Work required - Reproduce all of the data below verbatim, line by line.

* begin Supplied data *

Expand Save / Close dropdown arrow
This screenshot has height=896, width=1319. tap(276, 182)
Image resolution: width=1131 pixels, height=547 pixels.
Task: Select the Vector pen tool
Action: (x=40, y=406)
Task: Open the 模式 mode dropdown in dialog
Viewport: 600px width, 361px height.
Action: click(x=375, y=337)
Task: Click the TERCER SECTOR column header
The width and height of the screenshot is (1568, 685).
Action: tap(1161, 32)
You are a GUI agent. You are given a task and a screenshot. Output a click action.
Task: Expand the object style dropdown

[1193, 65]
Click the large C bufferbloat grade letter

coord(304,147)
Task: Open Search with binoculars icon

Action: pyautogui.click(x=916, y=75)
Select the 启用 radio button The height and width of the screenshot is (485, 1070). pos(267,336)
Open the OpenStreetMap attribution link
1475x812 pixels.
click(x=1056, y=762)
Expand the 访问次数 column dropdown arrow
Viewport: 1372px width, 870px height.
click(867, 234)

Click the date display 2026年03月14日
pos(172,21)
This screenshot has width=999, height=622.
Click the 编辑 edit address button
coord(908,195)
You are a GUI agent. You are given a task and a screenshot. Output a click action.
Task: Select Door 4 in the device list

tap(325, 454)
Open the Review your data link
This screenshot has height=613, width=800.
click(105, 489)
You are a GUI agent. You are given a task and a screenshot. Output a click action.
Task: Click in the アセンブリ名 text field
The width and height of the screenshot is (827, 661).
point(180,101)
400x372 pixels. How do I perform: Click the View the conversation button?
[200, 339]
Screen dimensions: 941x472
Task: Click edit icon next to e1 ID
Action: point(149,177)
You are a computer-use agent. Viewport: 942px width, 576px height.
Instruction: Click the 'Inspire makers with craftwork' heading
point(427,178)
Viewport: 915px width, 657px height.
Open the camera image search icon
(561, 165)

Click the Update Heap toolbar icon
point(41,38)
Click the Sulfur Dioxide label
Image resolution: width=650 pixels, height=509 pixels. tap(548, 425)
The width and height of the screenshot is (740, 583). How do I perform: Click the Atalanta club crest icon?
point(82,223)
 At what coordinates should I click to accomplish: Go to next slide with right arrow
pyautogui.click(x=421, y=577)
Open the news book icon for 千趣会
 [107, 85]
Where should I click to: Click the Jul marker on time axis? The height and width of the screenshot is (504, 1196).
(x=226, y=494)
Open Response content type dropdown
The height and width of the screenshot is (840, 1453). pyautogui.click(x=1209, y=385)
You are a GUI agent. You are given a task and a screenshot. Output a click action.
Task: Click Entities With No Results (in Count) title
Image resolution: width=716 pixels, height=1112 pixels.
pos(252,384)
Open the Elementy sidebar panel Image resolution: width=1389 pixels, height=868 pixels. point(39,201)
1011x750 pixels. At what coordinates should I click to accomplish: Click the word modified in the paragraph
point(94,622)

* end Supplied data *

Answer to this problem -
Expand Save / Close dropdown arrow
This screenshot has height=896, width=1319. tap(276, 182)
Image resolution: width=1131 pixels, height=547 pixels.
Task: Select the Vector pen tool
Action: (x=40, y=406)
Task: Open the 模式 mode dropdown in dialog
Viewport: 600px width, 361px height.
Action: click(x=375, y=337)
Task: Click the TERCER SECTOR column header
The width and height of the screenshot is (1568, 685).
Action: tap(1161, 32)
You are a GUI agent. You are given a task and a screenshot. Output a click action.
Task: Expand the object style dropdown

[1193, 65]
Click the large C bufferbloat grade letter

coord(304,147)
Task: Open Search with binoculars icon

Action: pyautogui.click(x=916, y=75)
Select the 启用 radio button The height and width of the screenshot is (485, 1070). pos(267,336)
Open the OpenStreetMap attribution link
1475x812 pixels.
click(x=1056, y=762)
Expand the 访问次数 column dropdown arrow
Viewport: 1372px width, 870px height.
click(867, 234)

Click the date display 2026年03月14日
pos(172,21)
This screenshot has width=999, height=622.
Click the 编辑 edit address button
coord(908,195)
You are a GUI agent. You are given a task and a screenshot. Output a click action.
Task: Select Door 4 in the device list

tap(325, 454)
Open the Review your data link
This screenshot has height=613, width=800.
click(105, 489)
You are a GUI agent. You are given a task and a screenshot. Output a click action.
Task: Click in the アセンブリ名 text field
The width and height of the screenshot is (827, 661).
point(180,101)
400x372 pixels. How do I perform: Click the View the conversation button?
[200, 339]
Screen dimensions: 941x472
Task: Click edit icon next to e1 ID
Action: point(149,177)
You are a computer-use agent. Viewport: 942px width, 576px height.
Instruction: Click the 'Inspire makers with craftwork' heading
point(427,178)
Viewport: 915px width, 657px height.
Open the camera image search icon
(561, 165)

Click the Update Heap toolbar icon
point(41,38)
Click the Sulfur Dioxide label
Image resolution: width=650 pixels, height=509 pixels. tap(548, 425)
The width and height of the screenshot is (740, 583). How do I perform: Click the Atalanta club crest icon?
point(82,223)
 At what coordinates should I click to accomplish: Go to next slide with right arrow
pyautogui.click(x=421, y=577)
Open the news book icon for 千趣会
 [107, 85]
Where should I click to: Click the Jul marker on time axis? The height and width of the screenshot is (504, 1196).
(x=226, y=494)
Open Response content type dropdown
The height and width of the screenshot is (840, 1453). pyautogui.click(x=1209, y=385)
You are a GUI agent. You are given a task and a screenshot. Output a click action.
Task: Click Entities With No Results (in Count) title
Image resolution: width=716 pixels, height=1112 pixels.
pos(252,384)
Open the Elementy sidebar panel Image resolution: width=1389 pixels, height=868 pixels. point(39,201)
1011x750 pixels. At what coordinates should I click to accomplish: Click the word modified in the paragraph
point(94,622)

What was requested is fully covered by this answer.